Der gut besuchte Jugendgerichtstag sah Vorträge zu Fremdenhass, Diskussionen und eine Lesung vor.

"Nach zwei, drei Generationen ist der Migrationshintergrund vielleicht nicht mehr so wichtig."

Richterin Siegrun Baumgarten

Der Migrationshintergrund einer Person spielt in der Justiz selbst auch eine Rolle. Hat ein Jugendlicher Migrationshintergrund, ist er etwa erst vor wenigen Jahren mit seiner Familie nach Deutschland gekommen, muss das in die Beurteilung einbezogen werden.
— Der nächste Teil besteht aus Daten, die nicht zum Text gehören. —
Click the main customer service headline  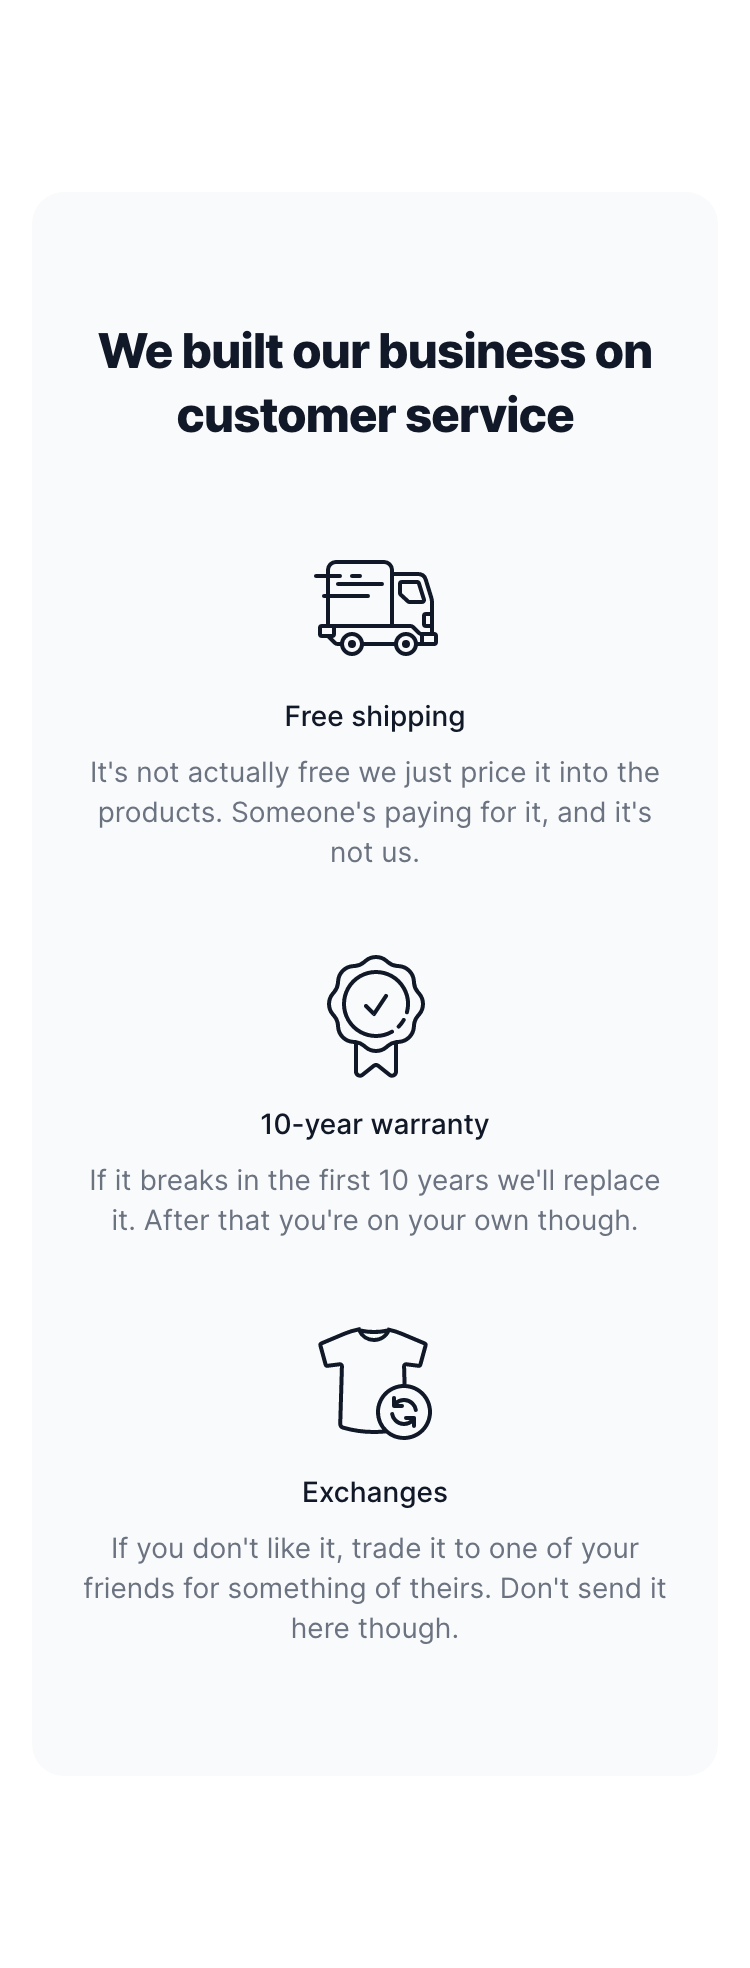point(375,383)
Bei Prozessen gegen Jugendliche werden ihnen Jugendgerichtshelfer zur Seite gestellt: Sie untersuchen die familiäre Situation der Jugendlichen, ihre Ausbildungs- oder Berufssituation, vor allem die geistige Reife und geben Empfehlungen zu Strafmaß oder Auflagen. "Nach zwei, drei Generationen ist der Migrationshintergrund des Jugendlichen vielleicht nicht mehr so wichtig", sagt Richterin Siegrun Baumgarten, derzeit Direktorin am Amtsgericht Wittenberg. Aus ihrer Erfahrung kann sie sagen, dass es allgemein sehr wenige Verfahren mit jugendlichen Migranten gibt, auch weil wenige Migranten in Sachsen-Anhalt leben.

Auf der anderen Seite des Themas stehen Straftaten oder Vergehen, die Jugendliche aus rassistischen Gründe begehen. Auch hier, kann Richterin Baumgarten aus ihrer Arbeit ableiten, steige die Anzahl rassistischer Taten nicht an. Die wenigen Fällen von Beleidigung oder Körperverletzung beruhen oft auf Auseinandersetzungen zwischen Jugendlichen oder Jugendgruppen. Da die Justiz bei Jugendlichen vor allem erzieherische Maßnahmen einleitet, setzt man bei rassistischen Vorfällen zum Beispiel auf Anti-Aggressions-Training, Seminare und Arbeiten bei gemeinnützigen Einrichtungen.